El crecimiento no se reanima solo con decisiones fiscales redistributivas sino que deben estimular también la oferta para que sea la que genere su propia demanda adicional

Algunos de los indicadores adelantados de la actividad económica del segundo trimestre, como las contrataciones, invitaban a pensar que se había producido un crecimiento de la economía más vigoroso en los meses de la primavera que en los del pasado invierno, o al menos, similar. Pero el avance de la Contabilidad Nacional ha sorprendido con un incremento del PIB mucho menos optimista, con un tirón trimestral del 0,6% y una pérdida de pulso tal, que lleva el crecimiento interanual por debajo del 3% por vez primera en los tres años y medio últimos. Puede tratarse de un escalón coyuntural, pero la ralentización de las exportaciones cuando aún no puede hablarse de efectos reales de la guerra comercial debe preocupar puesto que tiene más que ver cierta pérdida de impulso de la demanda en Europa. En cuanto a mercado interior, la información sobre el crédito a los hogares ha sorprendido favorablemente en julio, aunque sea más de la mano de los préstamos al consumo que de un impulso a la inversión lo que lo ha movilizado; parace indicar que la demanda interna mantiene la fortaleza tendencial.

En todo caso, si en los trimestres venideros se confirma este escalón más modesto de crecimiento, puede tratarse del fin de la recuperación cíclica (la que tras una fuerte recesión devuelve la producción a los niveles previos a la contracción), y de una maduración más temprana de lo esperado del ciclo y de la vuelta al comportamiento potencial de la economía. Si fuera el caso, las autoridades políticas deben hacer una seria reflexión y tomar decisiones para elevar el avance potencial de la actividad, ya que sin un plus sobre los competidores será imposible devolver la ocupación a los niveles cercanos al pleno empleo en que se desenvolvió antes de la recesión.

Esas decisiones son necesariamente reformistas, puesto que el estímulo que puso en marcha el actual ciclo puede estar agotándose, tras casi una legislatura huera de reformas.

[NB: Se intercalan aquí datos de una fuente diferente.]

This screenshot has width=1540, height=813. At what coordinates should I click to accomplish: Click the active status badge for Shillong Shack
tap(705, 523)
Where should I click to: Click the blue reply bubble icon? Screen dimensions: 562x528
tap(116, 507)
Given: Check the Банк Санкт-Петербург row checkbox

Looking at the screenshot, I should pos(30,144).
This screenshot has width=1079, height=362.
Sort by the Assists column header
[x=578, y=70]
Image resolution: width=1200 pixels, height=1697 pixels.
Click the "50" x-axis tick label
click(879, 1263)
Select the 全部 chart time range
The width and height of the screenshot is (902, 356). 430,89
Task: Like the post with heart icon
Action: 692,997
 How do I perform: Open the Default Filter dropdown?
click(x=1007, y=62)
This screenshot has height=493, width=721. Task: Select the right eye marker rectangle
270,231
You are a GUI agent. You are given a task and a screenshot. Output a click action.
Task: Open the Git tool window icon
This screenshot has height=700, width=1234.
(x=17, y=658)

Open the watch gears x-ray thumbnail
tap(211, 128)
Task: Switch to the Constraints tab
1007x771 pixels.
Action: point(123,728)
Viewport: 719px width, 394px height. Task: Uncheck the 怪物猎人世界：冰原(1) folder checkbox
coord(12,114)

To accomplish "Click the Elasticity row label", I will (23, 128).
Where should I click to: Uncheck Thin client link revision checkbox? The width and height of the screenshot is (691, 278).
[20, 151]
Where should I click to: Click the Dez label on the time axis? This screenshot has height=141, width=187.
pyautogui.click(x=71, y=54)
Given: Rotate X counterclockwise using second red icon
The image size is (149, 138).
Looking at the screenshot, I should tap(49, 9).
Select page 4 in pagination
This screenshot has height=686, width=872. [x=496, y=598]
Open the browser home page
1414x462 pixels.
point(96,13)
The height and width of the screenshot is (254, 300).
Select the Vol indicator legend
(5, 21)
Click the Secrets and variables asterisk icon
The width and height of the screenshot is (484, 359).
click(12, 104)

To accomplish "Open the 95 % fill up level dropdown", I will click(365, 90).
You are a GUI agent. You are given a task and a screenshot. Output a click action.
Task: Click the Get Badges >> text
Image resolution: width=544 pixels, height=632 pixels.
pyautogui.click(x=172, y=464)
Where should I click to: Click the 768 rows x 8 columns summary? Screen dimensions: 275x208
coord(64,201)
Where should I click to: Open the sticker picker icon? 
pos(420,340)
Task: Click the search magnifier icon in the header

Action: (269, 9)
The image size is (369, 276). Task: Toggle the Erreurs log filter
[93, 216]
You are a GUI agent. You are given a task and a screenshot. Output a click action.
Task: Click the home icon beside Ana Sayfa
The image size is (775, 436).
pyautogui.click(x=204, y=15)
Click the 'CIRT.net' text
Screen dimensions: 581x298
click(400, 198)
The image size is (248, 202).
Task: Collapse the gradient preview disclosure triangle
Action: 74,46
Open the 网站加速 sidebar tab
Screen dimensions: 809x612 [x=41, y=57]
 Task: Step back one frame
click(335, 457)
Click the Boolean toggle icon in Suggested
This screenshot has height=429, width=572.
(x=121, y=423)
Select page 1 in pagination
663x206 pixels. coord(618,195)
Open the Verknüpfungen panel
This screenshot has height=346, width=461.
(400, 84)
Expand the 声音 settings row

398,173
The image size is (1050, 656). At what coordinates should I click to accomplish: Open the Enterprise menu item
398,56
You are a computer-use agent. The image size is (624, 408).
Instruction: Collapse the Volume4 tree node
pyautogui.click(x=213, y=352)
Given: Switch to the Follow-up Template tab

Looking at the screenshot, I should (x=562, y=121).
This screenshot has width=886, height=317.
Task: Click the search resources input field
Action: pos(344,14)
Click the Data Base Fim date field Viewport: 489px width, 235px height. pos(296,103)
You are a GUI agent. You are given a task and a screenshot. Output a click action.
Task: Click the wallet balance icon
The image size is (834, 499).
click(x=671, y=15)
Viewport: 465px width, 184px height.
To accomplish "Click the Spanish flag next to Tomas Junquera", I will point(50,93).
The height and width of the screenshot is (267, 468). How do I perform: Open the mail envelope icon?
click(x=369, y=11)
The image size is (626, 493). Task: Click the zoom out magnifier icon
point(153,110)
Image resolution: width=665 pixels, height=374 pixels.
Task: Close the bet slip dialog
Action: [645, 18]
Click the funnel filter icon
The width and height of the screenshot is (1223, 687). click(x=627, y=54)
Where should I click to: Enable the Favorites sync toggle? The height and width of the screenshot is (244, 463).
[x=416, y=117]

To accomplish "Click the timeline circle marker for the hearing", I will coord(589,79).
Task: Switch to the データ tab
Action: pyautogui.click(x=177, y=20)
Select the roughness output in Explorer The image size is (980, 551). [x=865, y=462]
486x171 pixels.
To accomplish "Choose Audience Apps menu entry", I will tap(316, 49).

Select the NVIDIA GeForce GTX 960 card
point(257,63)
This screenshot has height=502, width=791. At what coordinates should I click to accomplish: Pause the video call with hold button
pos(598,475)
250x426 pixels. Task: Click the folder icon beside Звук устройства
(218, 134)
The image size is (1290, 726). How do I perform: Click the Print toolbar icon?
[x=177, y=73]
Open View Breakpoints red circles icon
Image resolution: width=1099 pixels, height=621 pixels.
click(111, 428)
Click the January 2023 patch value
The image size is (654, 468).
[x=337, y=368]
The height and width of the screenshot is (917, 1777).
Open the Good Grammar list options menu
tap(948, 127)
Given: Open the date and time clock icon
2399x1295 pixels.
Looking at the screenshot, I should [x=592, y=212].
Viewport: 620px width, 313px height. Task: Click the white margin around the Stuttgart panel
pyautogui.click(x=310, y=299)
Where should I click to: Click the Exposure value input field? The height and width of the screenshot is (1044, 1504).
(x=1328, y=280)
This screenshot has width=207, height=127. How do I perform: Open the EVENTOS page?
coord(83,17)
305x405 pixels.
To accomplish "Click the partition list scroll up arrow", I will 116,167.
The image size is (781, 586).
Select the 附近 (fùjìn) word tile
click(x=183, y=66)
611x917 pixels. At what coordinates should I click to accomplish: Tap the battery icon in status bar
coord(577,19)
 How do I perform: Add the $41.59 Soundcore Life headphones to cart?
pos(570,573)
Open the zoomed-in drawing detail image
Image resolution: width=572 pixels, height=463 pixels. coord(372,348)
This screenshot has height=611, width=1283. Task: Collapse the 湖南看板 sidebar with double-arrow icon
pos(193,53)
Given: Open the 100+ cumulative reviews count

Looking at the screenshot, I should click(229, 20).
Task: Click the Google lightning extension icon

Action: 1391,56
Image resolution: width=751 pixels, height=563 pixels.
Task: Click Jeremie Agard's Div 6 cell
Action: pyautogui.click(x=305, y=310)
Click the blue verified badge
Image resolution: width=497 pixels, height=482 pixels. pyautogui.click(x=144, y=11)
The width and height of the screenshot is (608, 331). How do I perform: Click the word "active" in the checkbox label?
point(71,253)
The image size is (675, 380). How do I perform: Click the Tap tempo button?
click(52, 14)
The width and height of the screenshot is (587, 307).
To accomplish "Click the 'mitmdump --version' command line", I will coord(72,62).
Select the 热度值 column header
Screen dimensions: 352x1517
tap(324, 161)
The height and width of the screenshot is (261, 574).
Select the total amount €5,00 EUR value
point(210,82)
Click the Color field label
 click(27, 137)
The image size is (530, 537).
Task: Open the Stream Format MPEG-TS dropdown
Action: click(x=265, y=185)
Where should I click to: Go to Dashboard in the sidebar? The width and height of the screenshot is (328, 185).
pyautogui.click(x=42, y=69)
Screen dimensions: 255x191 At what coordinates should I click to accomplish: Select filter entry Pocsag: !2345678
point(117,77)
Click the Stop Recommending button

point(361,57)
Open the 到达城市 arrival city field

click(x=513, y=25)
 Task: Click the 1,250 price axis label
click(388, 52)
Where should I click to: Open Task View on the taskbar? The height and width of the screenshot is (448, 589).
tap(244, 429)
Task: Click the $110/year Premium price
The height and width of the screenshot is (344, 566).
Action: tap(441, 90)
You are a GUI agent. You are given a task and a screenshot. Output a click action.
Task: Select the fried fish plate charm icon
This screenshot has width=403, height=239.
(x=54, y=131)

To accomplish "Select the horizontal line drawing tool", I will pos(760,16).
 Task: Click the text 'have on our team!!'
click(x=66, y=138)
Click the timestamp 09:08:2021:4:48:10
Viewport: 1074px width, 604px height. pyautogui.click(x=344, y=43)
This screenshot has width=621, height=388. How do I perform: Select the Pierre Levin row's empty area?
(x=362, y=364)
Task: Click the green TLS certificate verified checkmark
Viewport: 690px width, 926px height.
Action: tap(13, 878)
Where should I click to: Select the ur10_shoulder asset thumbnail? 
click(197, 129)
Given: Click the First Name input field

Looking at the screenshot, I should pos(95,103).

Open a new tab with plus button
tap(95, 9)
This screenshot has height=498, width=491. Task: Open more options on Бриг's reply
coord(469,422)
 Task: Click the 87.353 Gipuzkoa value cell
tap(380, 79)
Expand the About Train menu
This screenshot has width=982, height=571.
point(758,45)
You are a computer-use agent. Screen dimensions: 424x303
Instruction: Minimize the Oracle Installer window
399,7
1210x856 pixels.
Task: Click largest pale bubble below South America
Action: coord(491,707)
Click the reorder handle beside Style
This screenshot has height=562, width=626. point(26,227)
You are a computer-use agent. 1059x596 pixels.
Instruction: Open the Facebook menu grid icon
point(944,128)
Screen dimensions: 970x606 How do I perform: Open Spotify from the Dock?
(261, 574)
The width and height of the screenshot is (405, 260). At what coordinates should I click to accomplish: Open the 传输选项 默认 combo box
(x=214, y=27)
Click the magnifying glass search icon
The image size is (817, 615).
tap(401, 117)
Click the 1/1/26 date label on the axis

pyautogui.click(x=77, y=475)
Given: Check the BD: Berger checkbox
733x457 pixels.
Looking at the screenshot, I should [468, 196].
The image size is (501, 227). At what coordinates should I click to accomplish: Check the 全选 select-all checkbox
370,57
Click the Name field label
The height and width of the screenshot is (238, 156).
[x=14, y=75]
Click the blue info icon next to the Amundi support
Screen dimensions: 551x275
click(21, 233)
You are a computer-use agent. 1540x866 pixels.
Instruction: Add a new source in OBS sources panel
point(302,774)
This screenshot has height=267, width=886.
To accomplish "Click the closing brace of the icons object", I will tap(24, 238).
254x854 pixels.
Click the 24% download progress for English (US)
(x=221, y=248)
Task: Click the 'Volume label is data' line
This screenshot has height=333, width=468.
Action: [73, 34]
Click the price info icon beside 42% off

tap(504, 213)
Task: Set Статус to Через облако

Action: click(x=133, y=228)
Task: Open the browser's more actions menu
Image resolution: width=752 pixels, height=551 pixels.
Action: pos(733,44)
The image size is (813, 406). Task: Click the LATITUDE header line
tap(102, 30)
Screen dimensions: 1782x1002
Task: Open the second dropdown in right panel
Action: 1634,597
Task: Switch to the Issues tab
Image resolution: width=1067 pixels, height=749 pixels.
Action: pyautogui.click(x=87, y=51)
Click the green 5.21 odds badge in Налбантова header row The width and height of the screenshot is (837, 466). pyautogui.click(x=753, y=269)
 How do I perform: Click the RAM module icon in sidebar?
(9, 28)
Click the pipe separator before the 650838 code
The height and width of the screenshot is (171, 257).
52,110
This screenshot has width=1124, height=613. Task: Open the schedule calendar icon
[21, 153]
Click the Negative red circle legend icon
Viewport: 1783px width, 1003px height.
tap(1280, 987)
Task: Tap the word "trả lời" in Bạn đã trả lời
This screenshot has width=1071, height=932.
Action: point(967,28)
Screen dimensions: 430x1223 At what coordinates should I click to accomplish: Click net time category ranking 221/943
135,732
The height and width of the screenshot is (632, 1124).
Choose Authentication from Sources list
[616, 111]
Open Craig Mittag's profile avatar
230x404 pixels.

El crecimiento no se reanima solo con decisiones fiscales redistributivas, que ponen renta de una cuenta a otra, sino que deben estimular también la oferta para que sea la que genere su propia demanda adicional. Las sombras geopolíticas y sus efectos sobre la economía española no pueden ser combatidas desde aquí, pero sí pueden ser compensadas con un nuevo impulso reformador, unido al respeto de todo aquello que queda del anterior y que ha mostrado su efectividad en el crecimiento y en el empleo. La lista de reformas pendientes no deja de crecer, a medida que las circunstancias del mercado lo exigen: energía, formación, servicios profesionales, liberalización de mercados de servicios y bienes, administración pública, sistema de pensiones, etc. La tarea es larga.